Somewhere along the line, though, the chair-back business was concocted. I found the shooting script signed only by John Wexley (Brecht claimed that he was robbed of credit) and annotated in pencil, perhaps by Lang. That script indicates that Ritter’s room contains “a vacant chair with its seat close against desk.” and Mrs. Dvorak is standing beside it as the scene begins. Much of the dialogue is the same , with some slight changes notated in pencil, possibly by Lang. But the camera movements indicated are different from those in the final film, and more importantly so are the actions. After Mrs. Dvorak claims that she doesn’t know the woman who helped the assassin, we read the following. I indicate pencil notations with {}.

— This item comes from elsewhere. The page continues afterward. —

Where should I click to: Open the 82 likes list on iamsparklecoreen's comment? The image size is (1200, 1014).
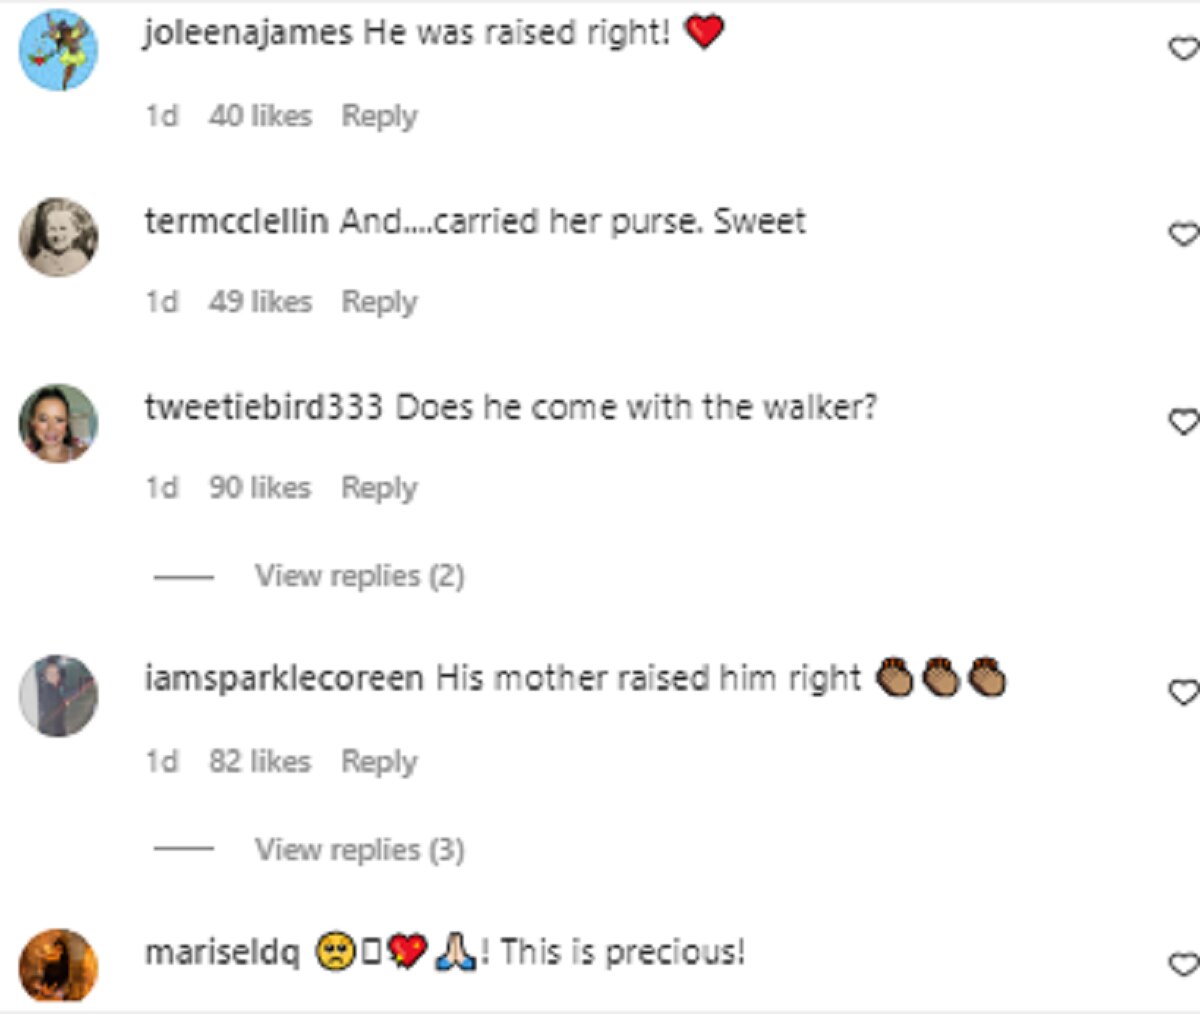(x=260, y=762)
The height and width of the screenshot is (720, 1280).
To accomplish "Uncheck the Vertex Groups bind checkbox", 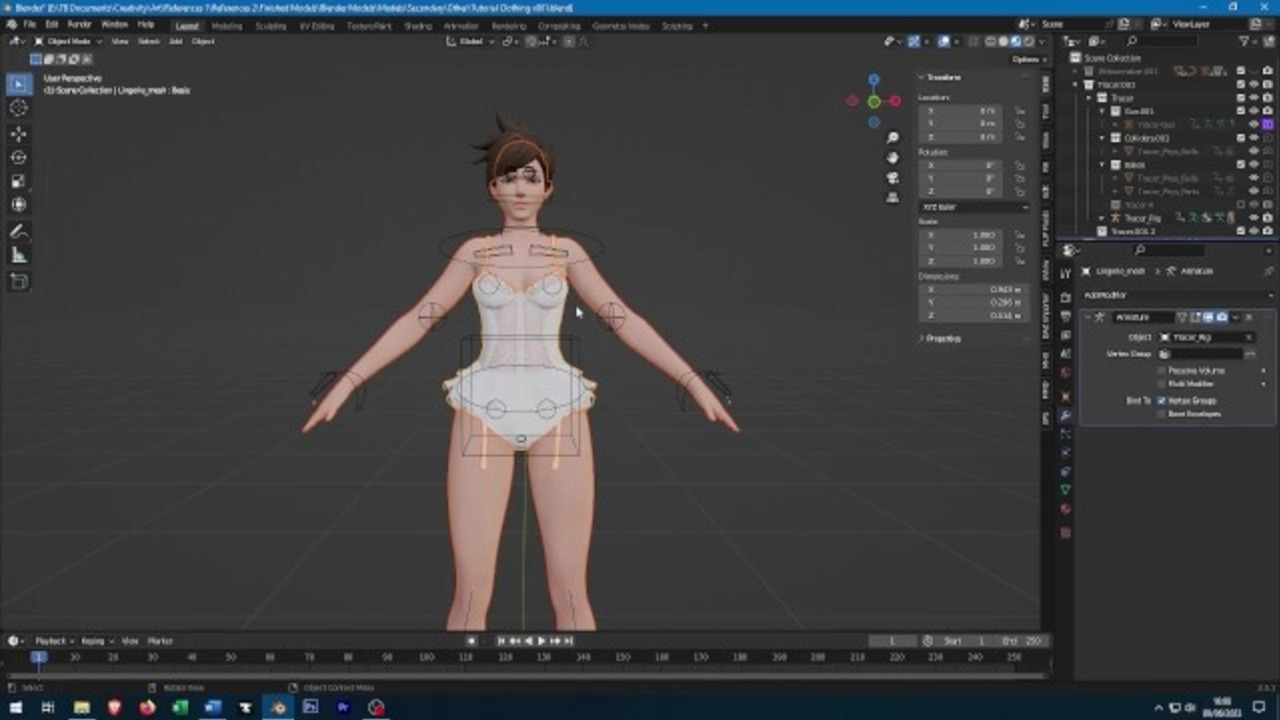I will click(1162, 400).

In her fatigue, she places hand on back-rest of chair. But its dowels are loose and back-rest clatters to the floor.

RITTER (saccharine): Pick it up, Mrs. Dvorak.

CAMERA MOVES IN CLOSE as she obeys, stooping with painful fatigue–she has done this many times tonight.

RITTER: Now put it back in place, Mrs. Dvorak.

(She does so)

As Ritter questions her:

MED. SHOT – MRS. DVORAK. Without thinking, she is about to place hand again on loose back-rest–when she remembers and jerks back.

RITTER’S VOICE: Now don’t be nervous, Mrs. Dvorak…I’m prepared to devote to you all of tonight–and even longer, if necessary.

Mrs. Dvorak, unconsciously reacting to this, once more rests hand on chair. {She jerks back but} The piece of wood clatters to the floor.

MED. SHOT – RITTER. Ritter waits patiently; when she doesn’t move, inquires:

RITTER: Well…?

CAMERA PULLS BACK to INCLUDE Mrs. Dvorak, who stoops to repeat painful routine. Ritter smiles approvingly.

RITTER: That’s the girl.

Nothing here is indicated about Ritter’s riding crop, nor does he initially knock the back-rest off the chair. Mrs. Dvorak does it herself, accidentally. And the scripted line is “Pick it up, Mrs. Dvorak,” not, as in the finished film, “Pick it up again, Mrs. Dvorak.” The film version makes it clear that the byplay with the backrest is part of Ritter’s softening-up technique, something indicated in the script but not spelled out.

The later scenes in the film show other differences, mostly additions of things not mentioned in the shooting script. For instance, the script doesn’t mention the shadow of Ritter’s riding-crop. But the excerpt  shows that the shooting script points toward some of the detailing we find in the finished film. It provides the sort of nudges that a director, especially one as oriented to gesture as Lang was, could elaborate on the set.

The Lang/ Brecht story has been published as “437!! Ein Seiselfilm,” in The Brecht Yearbook vol. 28: Friends, Colleagues, Collaborators, ed. Stephen Brockmann (2003), 9-30. The passage I mention, kindly translated for me by Ben Brewster, is on p. 16. Broader background on Brecht’s adventures in Hollywood can be found in James K. Lyon, Bertolt Brecht in America (Princeton University Press, 1980). Chapter 14 of Patrick McGilligan’s Fritz Lang: The Nature of the Beast (St. Martin’s, 1997) offers an account, mostly relying on Brecht’s viewpoint, of the making of Hangmen Also Die. The shooting script is in the John Wexley collection of the Wisconsin Center for Film and Theater Research and the State Historical Society here in Madison. Thanks also to Marc Silberman, renowned Brecht expert, for advice.